Data records START
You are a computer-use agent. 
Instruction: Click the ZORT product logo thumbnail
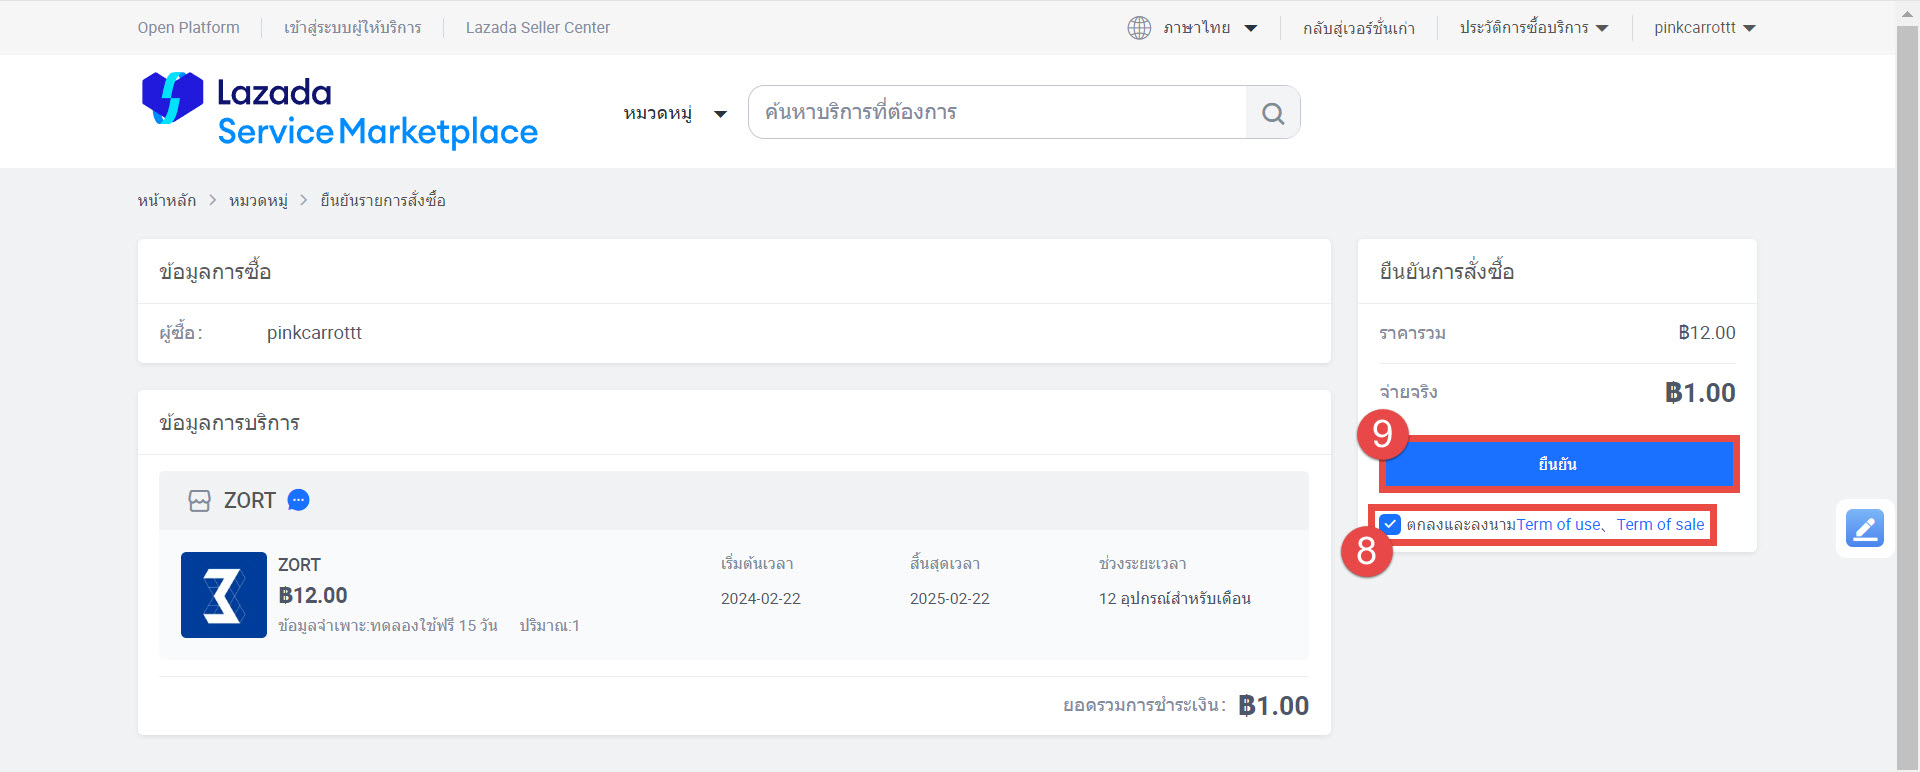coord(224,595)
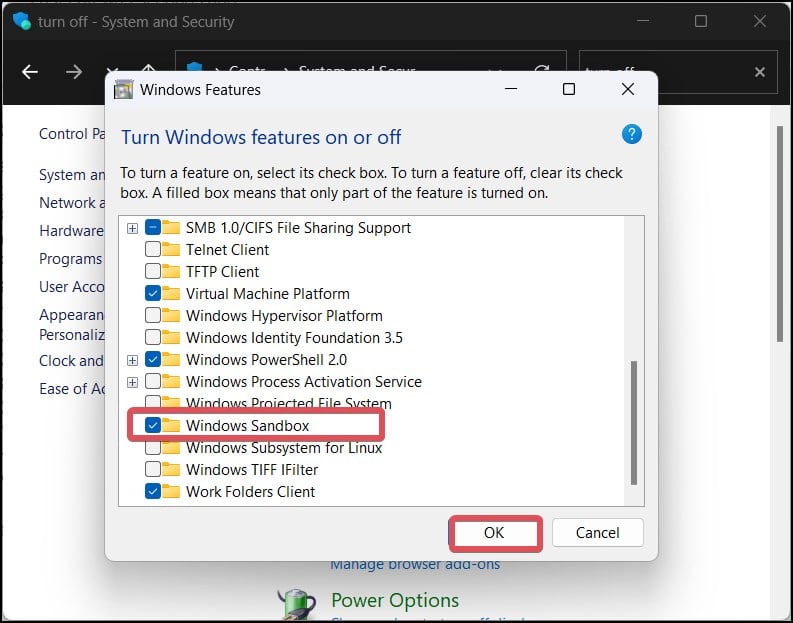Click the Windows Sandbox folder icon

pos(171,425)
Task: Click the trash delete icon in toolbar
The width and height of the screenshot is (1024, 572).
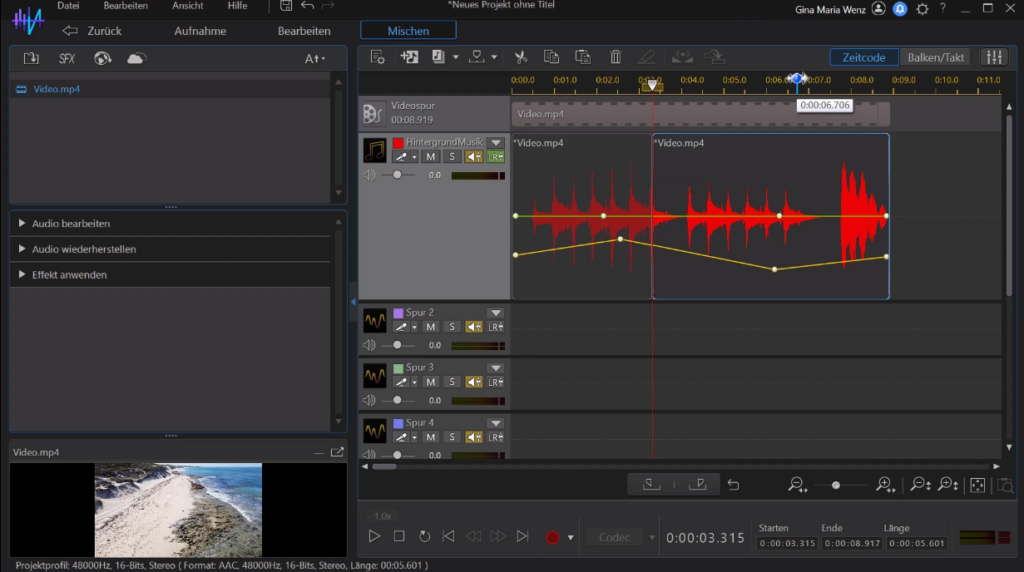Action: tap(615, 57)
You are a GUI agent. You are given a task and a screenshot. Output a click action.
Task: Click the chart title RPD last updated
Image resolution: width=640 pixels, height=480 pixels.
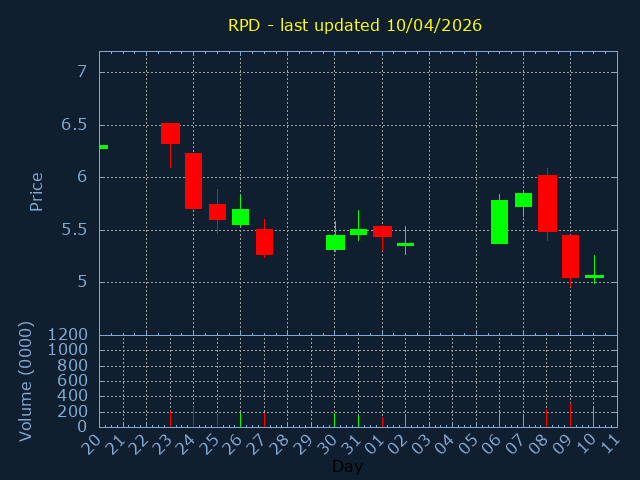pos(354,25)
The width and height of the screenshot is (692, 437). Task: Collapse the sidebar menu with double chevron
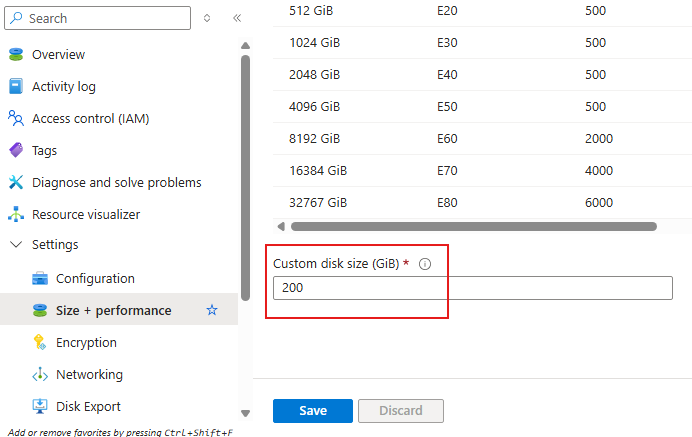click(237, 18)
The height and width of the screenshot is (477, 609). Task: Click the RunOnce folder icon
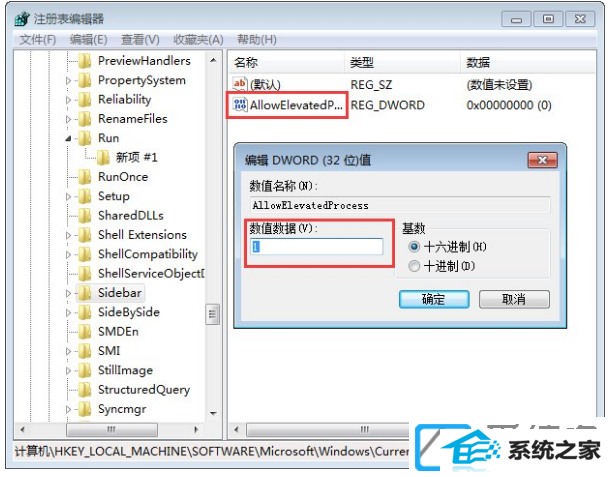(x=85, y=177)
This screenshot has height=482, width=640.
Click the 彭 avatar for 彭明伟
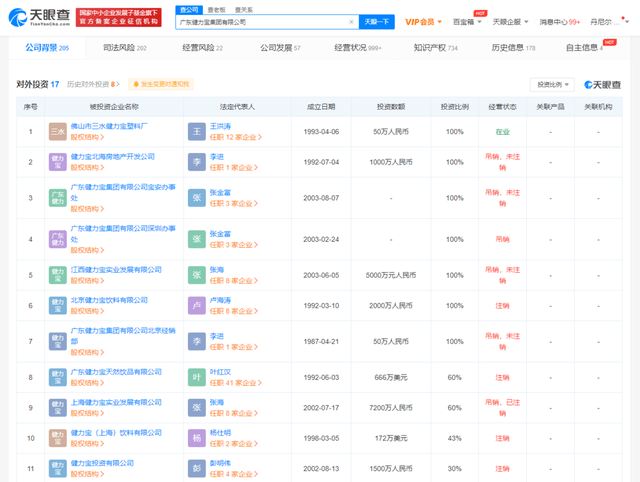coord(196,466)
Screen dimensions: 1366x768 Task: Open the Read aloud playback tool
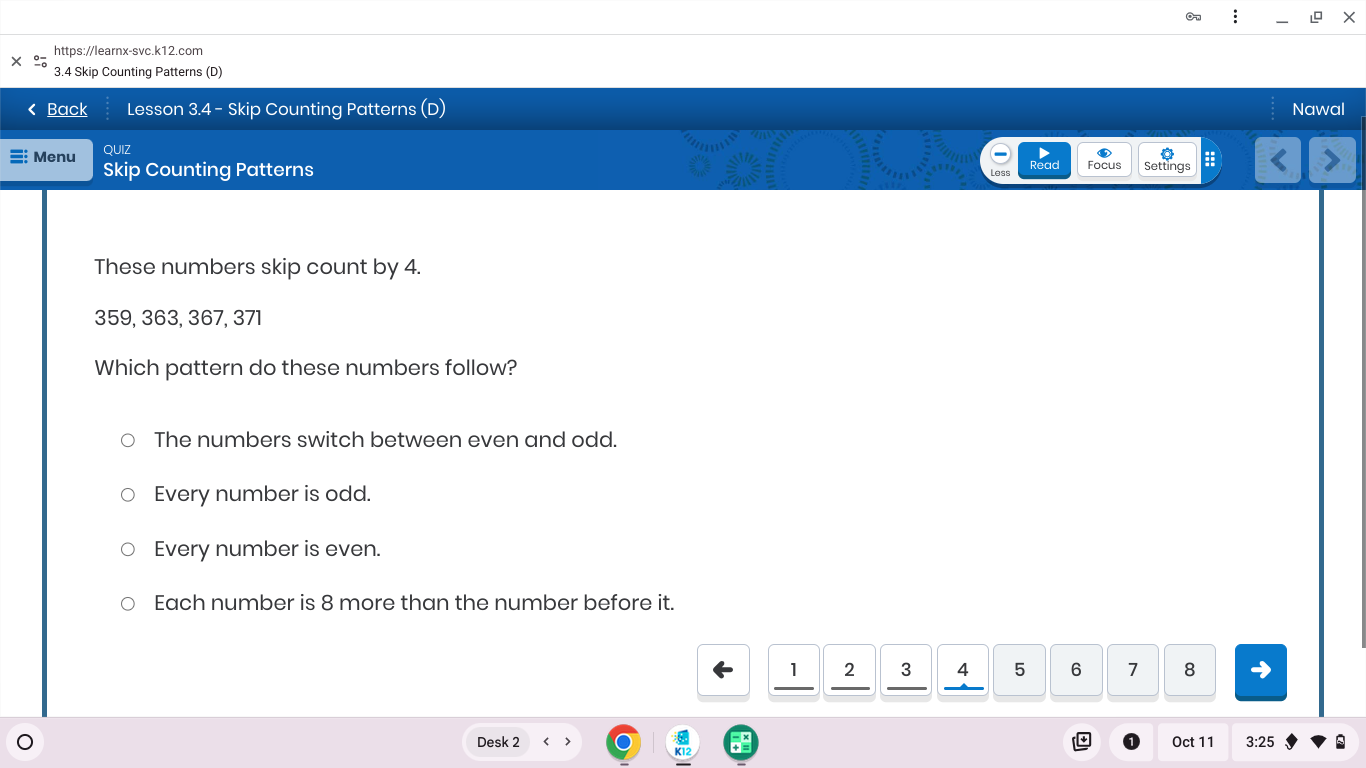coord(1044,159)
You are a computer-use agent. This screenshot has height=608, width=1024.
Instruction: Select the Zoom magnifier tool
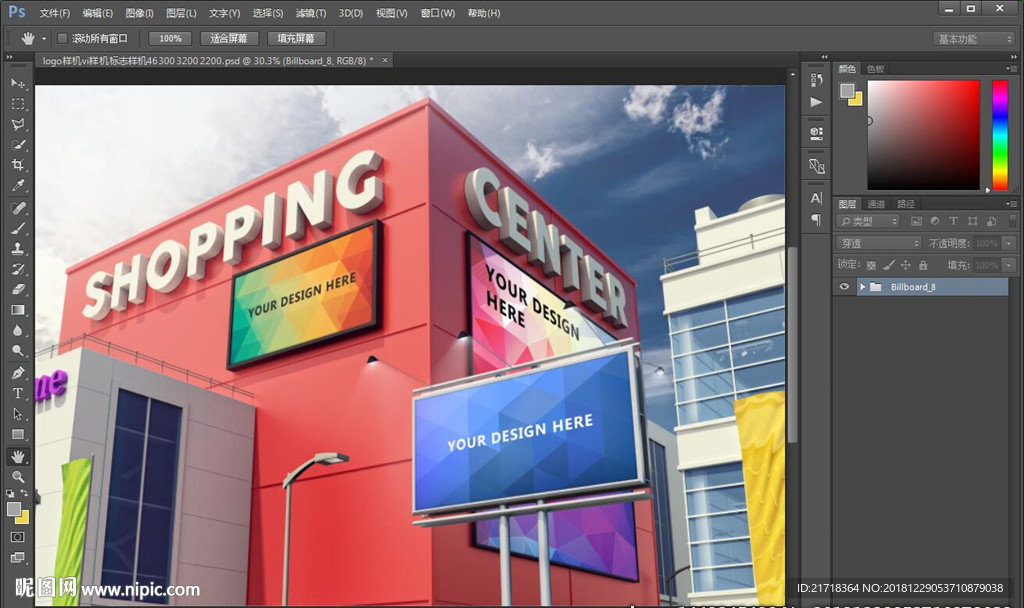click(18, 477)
Data records END
Output the records above exactly as written, but leave out the pictures.

Reply:
You are a computer-use agent. 
Instruction: Click the ZORT product logo thumbnail
coord(224,595)
Click the Windows Sandbox folder icon

pos(171,425)
Task: Click the trash delete icon in toolbar
The width and height of the screenshot is (1024, 572).
Action: tap(615, 57)
You are a GUI agent. You are given a task and a screenshot. Output a click action.
Task: Click the chart title RPD last updated
Image resolution: width=640 pixels, height=480 pixels.
pos(354,25)
The width and height of the screenshot is (692, 437). Task: Collapse the sidebar menu with double chevron
click(237, 18)
The height and width of the screenshot is (477, 609). Task: Click the RunOnce folder icon
(x=85, y=177)
This screenshot has height=482, width=640.
Click the 彭 avatar for 彭明伟
coord(196,466)
Screen dimensions: 1366x768 Task: Open the Read aloud playback tool
coord(1044,159)
You are a computer-use agent. This screenshot has height=608, width=1024.
Instruction: Select the Zoom magnifier tool
click(18, 477)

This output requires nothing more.